Fitzgerald finds working with neurologically challenged patients — “giving them back their life,” as she puts it — hugely rewarding, but along with the highs there are tough moments. “These patients have a lot of depression and emotional issues that you have to cut through to get them better.”
Fitzgerald established baseline testing for 1,400 metro youth football players over a period of three years. At first many parents didn’t see the need, but by year three every one of the players came in to get tested. She eventually donated seven laptops so these schools could do their own testing. The Pop Warner youth football league last year rated these schools’ testing system as the best it had seen.

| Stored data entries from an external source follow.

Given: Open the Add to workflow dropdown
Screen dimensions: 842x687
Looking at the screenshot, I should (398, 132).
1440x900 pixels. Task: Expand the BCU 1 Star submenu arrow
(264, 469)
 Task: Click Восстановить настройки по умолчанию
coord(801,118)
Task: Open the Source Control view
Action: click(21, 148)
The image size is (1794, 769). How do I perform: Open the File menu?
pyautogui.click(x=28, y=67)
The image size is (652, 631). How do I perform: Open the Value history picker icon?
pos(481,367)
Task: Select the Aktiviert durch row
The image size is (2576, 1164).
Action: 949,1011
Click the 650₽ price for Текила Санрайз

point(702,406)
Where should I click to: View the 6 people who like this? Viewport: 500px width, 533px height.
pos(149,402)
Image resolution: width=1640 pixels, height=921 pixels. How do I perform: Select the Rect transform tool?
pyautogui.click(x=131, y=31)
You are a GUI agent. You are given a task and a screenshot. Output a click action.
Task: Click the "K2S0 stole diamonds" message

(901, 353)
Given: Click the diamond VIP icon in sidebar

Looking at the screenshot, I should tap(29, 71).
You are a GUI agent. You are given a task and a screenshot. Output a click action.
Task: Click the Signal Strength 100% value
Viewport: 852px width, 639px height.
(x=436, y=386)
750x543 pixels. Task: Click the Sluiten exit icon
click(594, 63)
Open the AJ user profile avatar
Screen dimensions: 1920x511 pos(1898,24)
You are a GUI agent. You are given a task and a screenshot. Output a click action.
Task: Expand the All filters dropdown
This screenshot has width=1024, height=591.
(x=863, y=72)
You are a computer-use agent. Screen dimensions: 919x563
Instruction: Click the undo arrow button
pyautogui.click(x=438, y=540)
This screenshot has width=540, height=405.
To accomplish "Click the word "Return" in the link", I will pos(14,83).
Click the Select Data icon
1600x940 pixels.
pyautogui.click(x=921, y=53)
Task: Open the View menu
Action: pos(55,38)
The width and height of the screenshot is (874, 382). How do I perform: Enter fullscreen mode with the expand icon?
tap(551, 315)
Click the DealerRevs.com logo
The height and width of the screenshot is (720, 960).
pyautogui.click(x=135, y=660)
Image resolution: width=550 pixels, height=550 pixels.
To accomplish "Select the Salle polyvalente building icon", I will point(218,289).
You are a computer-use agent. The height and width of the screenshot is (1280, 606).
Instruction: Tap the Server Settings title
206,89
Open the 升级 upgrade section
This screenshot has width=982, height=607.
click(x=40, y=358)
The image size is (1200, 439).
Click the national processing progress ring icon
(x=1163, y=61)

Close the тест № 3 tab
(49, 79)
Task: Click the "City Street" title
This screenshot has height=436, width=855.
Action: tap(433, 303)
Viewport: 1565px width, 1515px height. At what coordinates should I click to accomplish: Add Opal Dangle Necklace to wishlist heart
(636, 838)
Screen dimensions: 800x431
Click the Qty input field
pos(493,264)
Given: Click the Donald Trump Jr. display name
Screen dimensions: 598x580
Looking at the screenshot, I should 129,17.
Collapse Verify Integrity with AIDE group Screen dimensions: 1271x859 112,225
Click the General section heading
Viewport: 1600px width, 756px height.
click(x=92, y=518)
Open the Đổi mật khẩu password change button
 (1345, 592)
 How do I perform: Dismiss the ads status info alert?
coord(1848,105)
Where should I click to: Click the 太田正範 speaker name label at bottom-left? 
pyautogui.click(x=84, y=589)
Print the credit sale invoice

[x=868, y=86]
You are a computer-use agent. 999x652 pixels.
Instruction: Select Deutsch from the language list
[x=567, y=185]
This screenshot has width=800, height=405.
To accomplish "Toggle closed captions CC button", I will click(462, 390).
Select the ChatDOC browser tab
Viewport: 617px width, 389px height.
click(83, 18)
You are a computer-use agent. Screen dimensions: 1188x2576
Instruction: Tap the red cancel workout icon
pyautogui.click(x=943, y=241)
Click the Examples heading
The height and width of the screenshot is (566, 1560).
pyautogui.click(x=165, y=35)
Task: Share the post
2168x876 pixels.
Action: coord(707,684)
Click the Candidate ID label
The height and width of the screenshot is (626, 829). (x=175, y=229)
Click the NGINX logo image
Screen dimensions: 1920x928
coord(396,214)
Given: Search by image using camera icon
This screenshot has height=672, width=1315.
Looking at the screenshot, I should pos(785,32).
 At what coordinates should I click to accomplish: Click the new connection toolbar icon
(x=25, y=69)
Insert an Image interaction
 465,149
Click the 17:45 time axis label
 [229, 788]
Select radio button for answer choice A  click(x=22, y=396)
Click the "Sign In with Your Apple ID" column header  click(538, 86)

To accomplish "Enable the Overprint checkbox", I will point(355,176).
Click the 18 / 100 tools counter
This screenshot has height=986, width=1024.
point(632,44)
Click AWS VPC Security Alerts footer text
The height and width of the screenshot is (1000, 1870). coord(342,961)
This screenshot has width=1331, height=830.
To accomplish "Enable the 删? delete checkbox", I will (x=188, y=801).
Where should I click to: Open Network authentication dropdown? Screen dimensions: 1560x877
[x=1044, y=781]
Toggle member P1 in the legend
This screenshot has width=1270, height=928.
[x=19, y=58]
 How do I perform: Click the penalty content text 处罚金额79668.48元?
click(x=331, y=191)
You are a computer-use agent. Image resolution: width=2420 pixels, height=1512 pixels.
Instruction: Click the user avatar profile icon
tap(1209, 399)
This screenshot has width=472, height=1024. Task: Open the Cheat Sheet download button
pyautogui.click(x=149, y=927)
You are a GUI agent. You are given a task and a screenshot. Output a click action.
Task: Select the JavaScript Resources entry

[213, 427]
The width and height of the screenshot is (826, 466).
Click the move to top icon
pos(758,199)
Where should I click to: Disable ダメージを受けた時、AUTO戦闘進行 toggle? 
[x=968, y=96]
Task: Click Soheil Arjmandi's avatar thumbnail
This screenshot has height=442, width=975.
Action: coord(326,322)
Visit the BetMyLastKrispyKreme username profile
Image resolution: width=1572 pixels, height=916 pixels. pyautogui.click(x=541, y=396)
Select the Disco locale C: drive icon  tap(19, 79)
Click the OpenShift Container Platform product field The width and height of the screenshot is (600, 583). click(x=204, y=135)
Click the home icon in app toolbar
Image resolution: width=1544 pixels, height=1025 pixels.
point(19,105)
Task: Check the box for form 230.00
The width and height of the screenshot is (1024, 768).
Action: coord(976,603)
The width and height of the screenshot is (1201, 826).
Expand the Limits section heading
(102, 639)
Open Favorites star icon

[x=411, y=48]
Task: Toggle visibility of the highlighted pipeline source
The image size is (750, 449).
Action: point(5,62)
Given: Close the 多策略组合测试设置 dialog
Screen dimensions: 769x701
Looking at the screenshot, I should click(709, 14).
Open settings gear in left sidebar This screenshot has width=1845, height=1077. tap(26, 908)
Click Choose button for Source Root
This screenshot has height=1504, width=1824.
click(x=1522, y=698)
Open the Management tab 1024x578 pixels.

It’s an anecdote that illustrates the complexity, and the importance, of CRVIM’s activities. “We do get very complex patients,” says Fitzgerald, “because sometimes we are the last resort.”

Do It Yourself: Develop a Niche Rehab Practice

  • BONE UP. Be prepared to learn on the fly. Says Fitzgerald: “Optometric education provides the avenues to do rehab, but I have logged countless hours in classes and reading … on … concussion and brain injury.”
  • LOOK AROUND. Fitzgerald advises finding someone who is doing what you want to do­—and learning. “It’s the quickest way to get where you want to go…We have a lot of doctors visit our clinic.”
  • BE USEFUL. Get into the community, says Fitzgerald, and “instead of telling people what you do — ask them what they need. Then help make it happen — often that is the ‘in’ to getting partnered with them.”
  • HIRE CAREFULLY. Fitzgerald says one of her biggest challenges has been finding staff that are competent but also compassionate.
  • PREPARE YOURSELF. Rehab can be taxing for both patient and therapist. Fitzgerald says of her patients: “They have a brain injury. We have to gently get them out of their own way so they can recover.”